### Task input ###

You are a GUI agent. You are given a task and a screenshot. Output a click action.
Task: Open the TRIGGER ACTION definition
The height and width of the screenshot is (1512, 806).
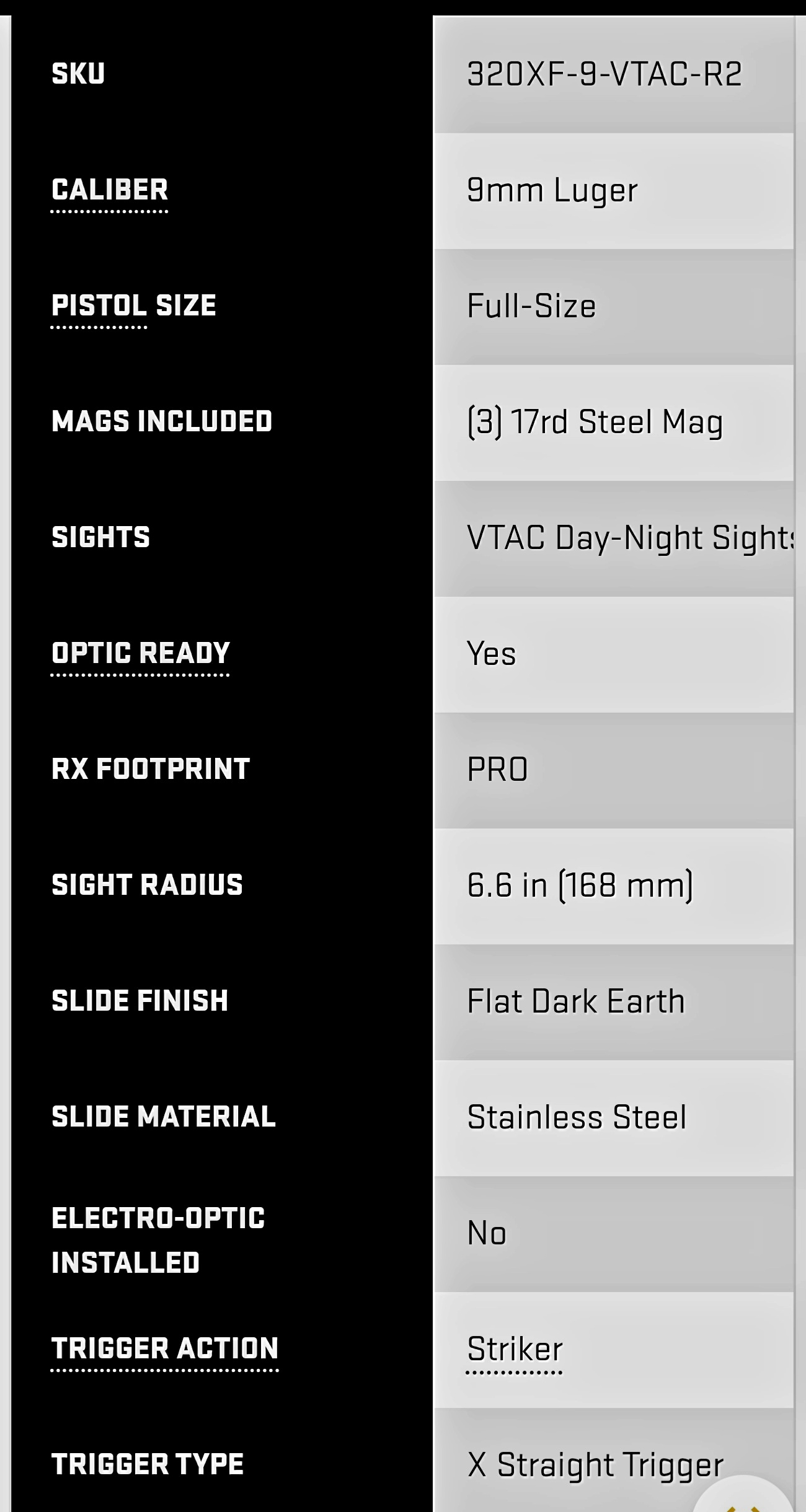coord(165,1348)
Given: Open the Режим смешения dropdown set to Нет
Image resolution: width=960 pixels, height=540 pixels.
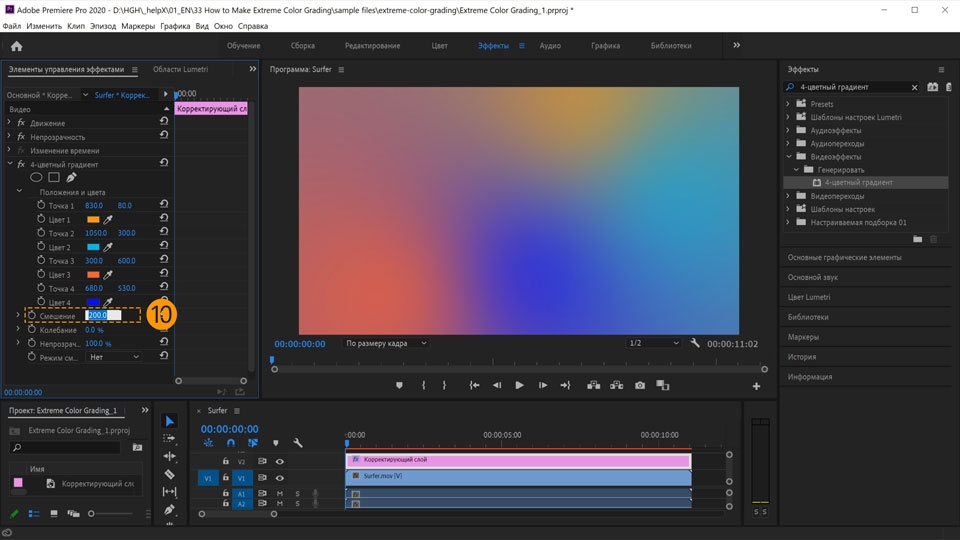Looking at the screenshot, I should [x=112, y=357].
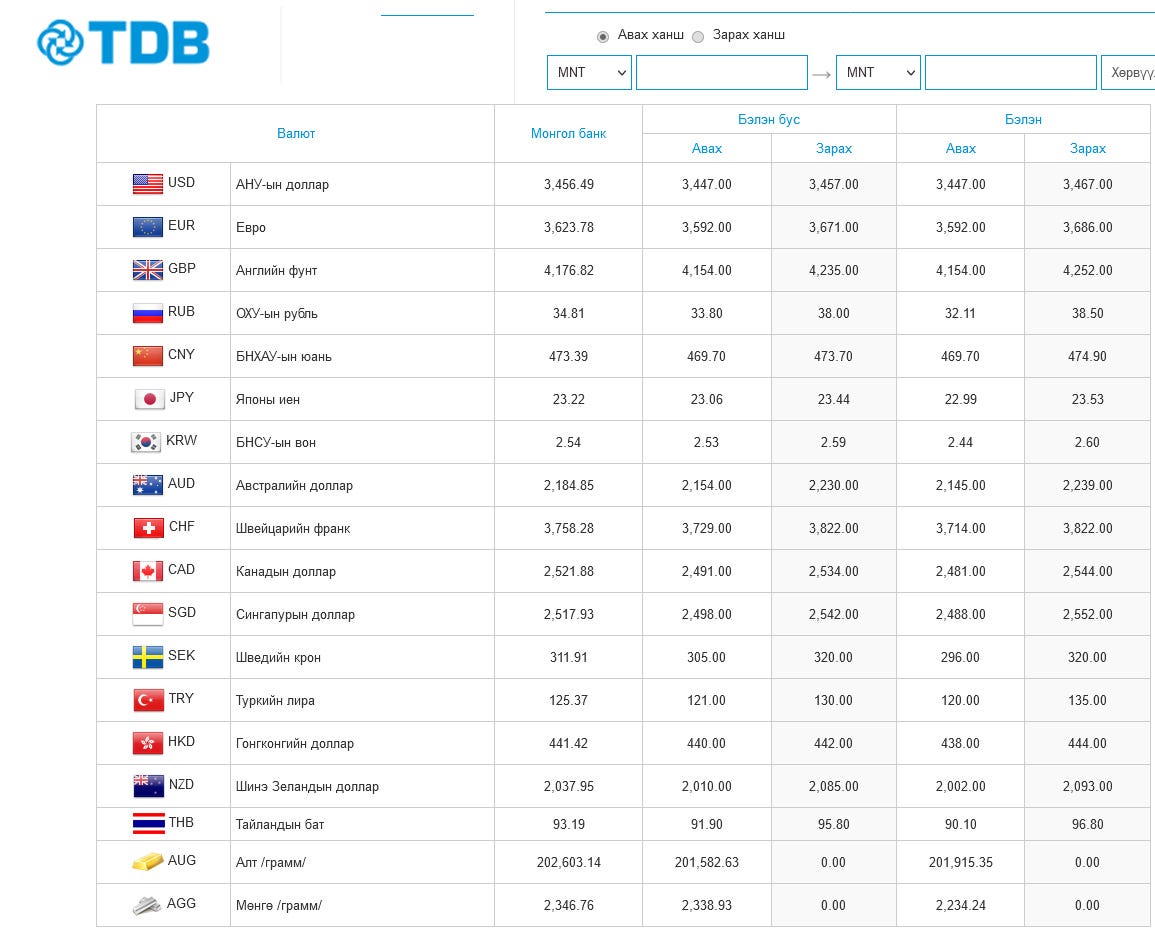Open the source currency MNT dropdown
Screen dimensions: 1155x934
point(589,72)
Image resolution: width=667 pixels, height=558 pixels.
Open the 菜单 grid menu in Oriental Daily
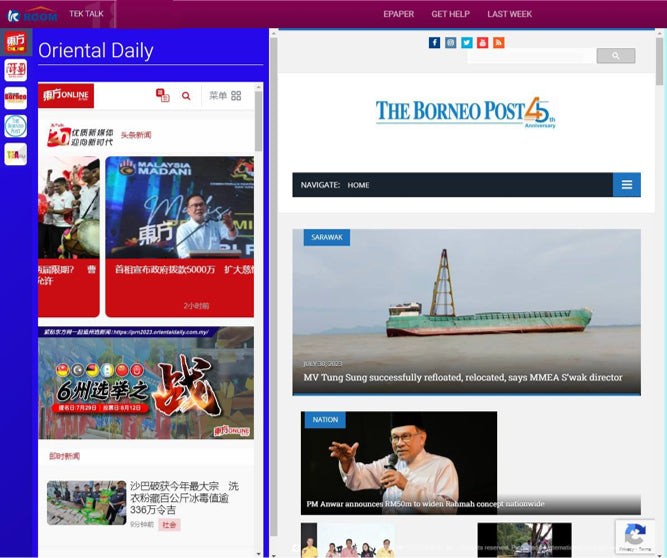click(x=225, y=96)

###

**Task description**
Your answer must be an exact copy of the listing, minus its pictures.

**Response to the task**
You are a GUI agent. You are given a task and a screenshot. Output a click action.
Task: Open the TRIGGER ACTION definition
The height and width of the screenshot is (1512, 806).
coord(165,1348)
Given: Open the Режим смешения dropdown set to Нет
Image resolution: width=960 pixels, height=540 pixels.
Looking at the screenshot, I should [x=112, y=357].
Open the source currency MNT dropdown
Screen dimensions: 1155x934
point(589,72)
Image resolution: width=667 pixels, height=558 pixels.
Open the 菜单 grid menu in Oriental Daily
click(x=225, y=96)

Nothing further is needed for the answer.